Exactly, Ted. We avoided measuring the fsync load on this particular
benchmark because we have not yet optimized fsync. When we do get to
it (not an immediate priority) I expect Tux3 to perform competitively,
because our delta commit scheme does manage the job with a minimal
number of block writes. To have a really efficient fsync we need to
isolate just the changes for the fsynced file into a special "half
delta" that gets its own commit, ahead of any other pending changes
to the filesystem. There is a plan for this, however we would rather
not get sidetracked on that project now while we are getting ready
for merge.

The point that seems to be getting a little lost in this thread is,
the benchmark just as we ran it models an important and common type
of workload, arguably the most common workload for real users, and
the resulting performance measurement is easily reproducible for
anyone who cares to try. In fact, I think we should prepare and
post a detailed recipe for doing just that, since the interest
level seems to be high.

Regards,

Daniel

PS for any Googlers reading: do you know that using Gmail to post to
LKML is simply maddening for all concerned? If you want to know why
then try it yourself. Plain text. Some people need it, and need it to
be reliable instead of gratuitously changing back to html at
surprising times. And static word wrap. Necessary.

2013-05-12 04:39:15

by Daniel Phillips

[permalink] [raw]

Subject: Re: Tux3 Report: Faster than tmpfs, what?

On Sat, May 11, 2013 at 11:35 AM, james northrup
<[email protected]> wrote:
> also interesting information... Study of 2,047 papers on PubMed finds
> that two-thirds of retracted papers were down to scientific
> misconduct, not error

Could you please be specific about the meaning you intend? Because
innuendo is less than useful in this forum. If you mean to say that
our posted results might not be independently verifiable then I invite
you to run the tests as described (including removing fsync) yourself.
If you require any assistance from us in doing that, we will be
pleased to provide it.

Regards,

Daniel

2013-05-13 23:22:59

by Daniel Phillips

[permalink] [raw]

Subject: Re: Tux3 Report: Faster than tmpfs, what?

Hi Ted,

You said:

> ...any advantage of decoupling the front/back end
> is nullified, since fsync(2) requires a temporal coupling

After after pondering it for a while, I realized that is not
completely accurate. The reduced delete latency will
allow the dbench process to proceed to the fsync point
faster, then if our fsync is reasonably efficient (not the
case today, but planned) we may still see an overall
speedup.

> if there is any delays introdued between when the
> front-end sends the fsync request, and when the back-
> end finishes writing the data and then communicates
> this back to the front-end --- i.e., caused by schedular
> latencies, this may end up being a disadvantage
> compared to more traditional file system designs.

Nothing stops our frontend from calling its backend
synchronously, which is just what we intend to do for
fsync. The real design issue for Tux3 fsync is writing
out the minimal set of blocks to update a single file.
As it is now, Tux3 commits all dirty file data at each
delta, which is fine for many common loads, but not
all. Two examples of loads where this may be less
than optimal:

1) fsync (as you say)

## ENTRIES SUPPLIED
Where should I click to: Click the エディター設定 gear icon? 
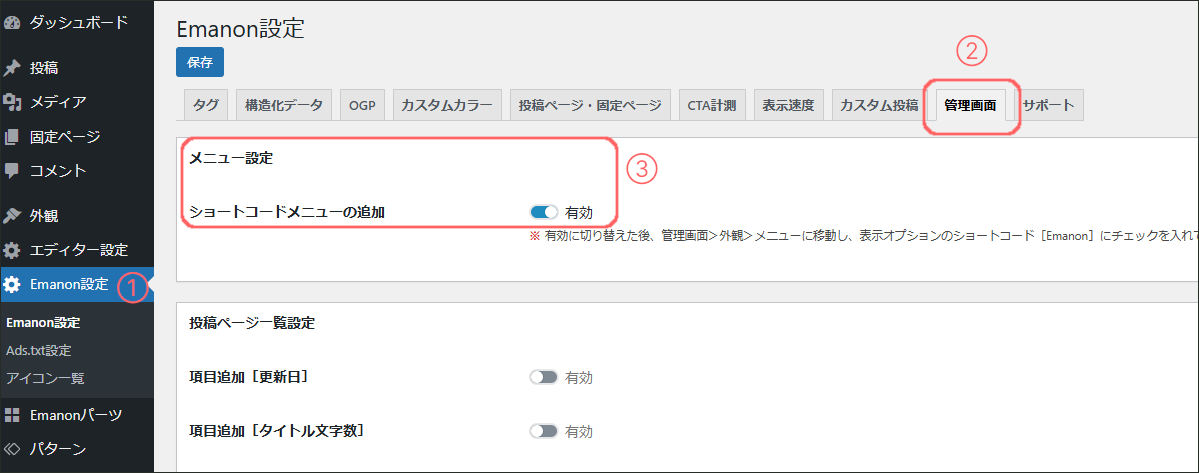[12, 250]
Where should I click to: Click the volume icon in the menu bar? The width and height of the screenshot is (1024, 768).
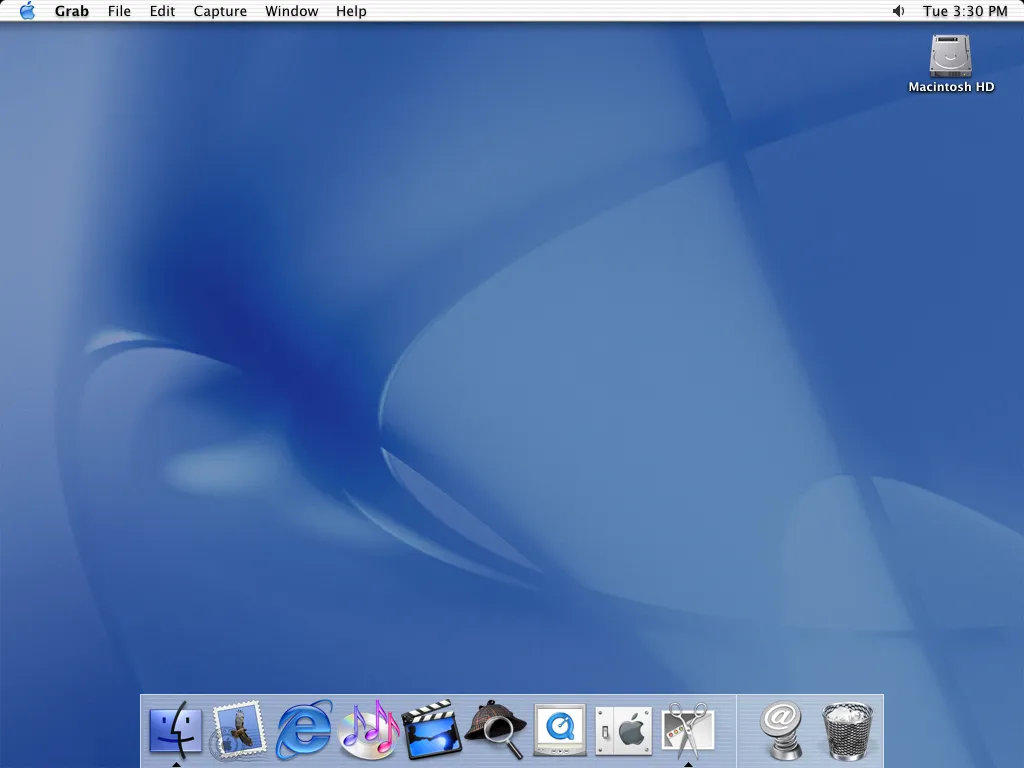[x=897, y=11]
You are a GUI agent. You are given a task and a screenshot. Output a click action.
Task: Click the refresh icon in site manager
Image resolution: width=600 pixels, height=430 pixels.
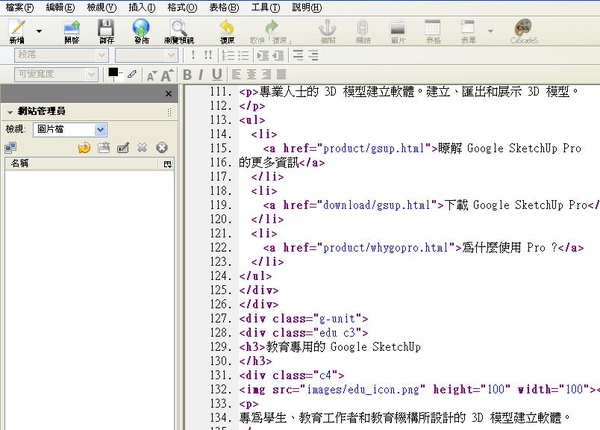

## WRITTEN EXERCISE
Condense the paragraph of the Tux3 thread that begins "Exactly, Ted." into a short bulleted list that keeps its main facts.

## OUTPUT FOR THIS EXERCISE
- The fsync load was not measured on this benchmark because fsync has not yet been optimized.
- Optimizing fsync is not an immediate priority. Once it is done, Tux3 is expected to perform competitively, since its delta commit scheme uses a minimal number of block writes.
- A truly efficient fsync requires isolating the fsynced file's changes into a special "half delta." That delta gets its own commit, ahead of any other pending filesystem changes.
- A plan for this exists, but the team prefers not to pursue it while preparing for merge.